Karen Maitland is an author who has so far only written historical fiction novels, all her novels have been set in the early middle ages and feature strong peasant characters rather than the actions of kings and queens. Her first book, a company of liars was the best book I read in 2010 and was set in the time of the plague in 1340.
The Gallows Curse
The Gallows curse is set in and around Norwich and Yarmouth and tells two interlinked stories; the first is that of Elena a young girl who has been given a chance to be a ladies maid servant. She is young, intelligent but deceives the lady and her Steward Raffaele, Raffaele is a man who when in his youth had his male parts removed to allow entry into a church choir. Raffaele is now in his early forties and wants Elena to become his ladies maid in waiting but has other more suspicious activities which Elena doesn't about.
Raffaele is a former man at arms only recently returned from the holy lands and has secrets from his past which haunt him, Elena employed as a virginal helper to the lady of the manor has secretly lain with a man and is carrying a child. The book tells the story of the two characters from the first meeting to the final climactic chapter, Elena is the innocent girl given life by her laying with a man and Raffaele the tortured gentleman who can never begat life. Both have secrets from each other and both will ultimately bring the other down.
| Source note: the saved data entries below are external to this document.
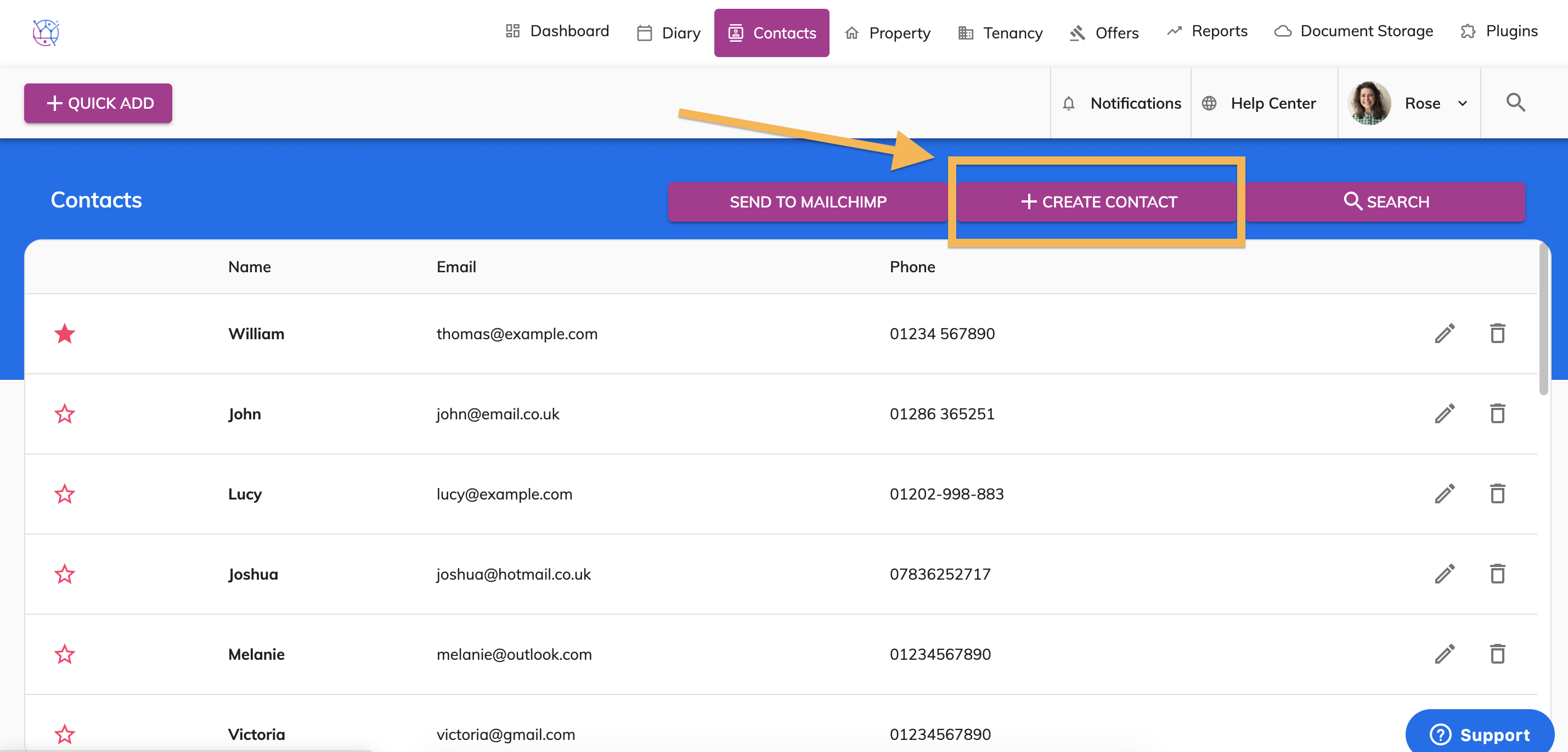Open the Support chat widget
The width and height of the screenshot is (1568, 752).
[x=1479, y=734]
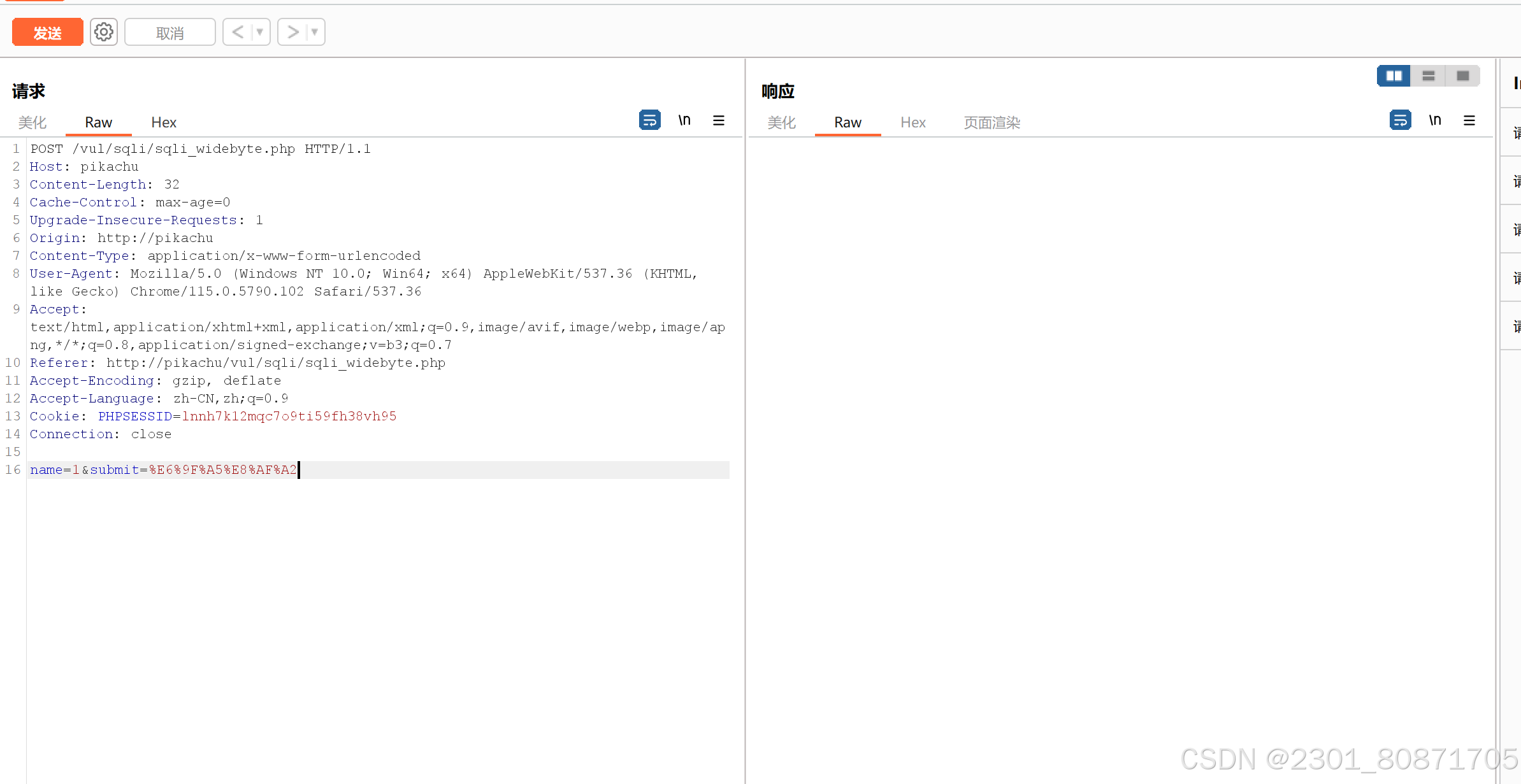Switch to side-by-side layout view
This screenshot has height=784, width=1521.
tap(1394, 76)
Karen Maitland brings alive the period of King John's interdict, the king has antagonised the pope so much that the pope has removed the church from the country, this means that with the exception of baptisms no other church blessings will occur. This means that there will be no marriages, blessed burials and confessions, the country is really on the edge of lawlessness due to the people having no course to getting acceptance for their actions from the church. The village where the book is set at the start is a small one, the church has shut, burials are simple and no marriages can take place so Elena's child will be born out of wedlock.
However, Raffaele is really the main character in the novel, scarred from childhood he is intelligent, aggressive and determined to get things done but his problems only escalate once he employs Elena. His character is the driving force and one which slowly dominates, his is the first time the author has used a male as a main character and she brings alive the character of a man from a forgotten culture.
The book has a huge amount of old world mysticism and witchcraft, throughout there is a wise woman character, each chapter is prefaced by a page on the various powers of herbs, animals, trees and flowers and there use in witchcraft.
The book starts with the discovery of a mandrake and its offering to a wise woman for poison to kill a hated knight, of course this isn't how the poison is used and the death of a lady and the birth of a son of a knight's mistress are the spark for the events to come. The son becomes a lord of the manor, he turns into a bully and his actions change forever the lives of Elena and Raffaele. There is also a lot on the powers of dreams and there use to view future events, Elena dreams of terrible events and as a cause goes to see a wise woman.
Karen Maitland has become along with CJ Sansom the best modern writer of historical fiction; she fills her character with life and the gritty nature of her characters give an insight into how life must have been for the average peasant. She does favour strong female characters and in Elena she continues that approach in this novel, the book doesn't perhaps have the strong linear plotlines we saw in A Company of Liars but the book still works as a novel set during troubled times.
Finally, the book has a satisfying ending and brings together all the loose ends before ending with a bang. However, there is a sense of the story of Elena and Raffaele as not quite finished and it does leave this reader hoping for a sequel.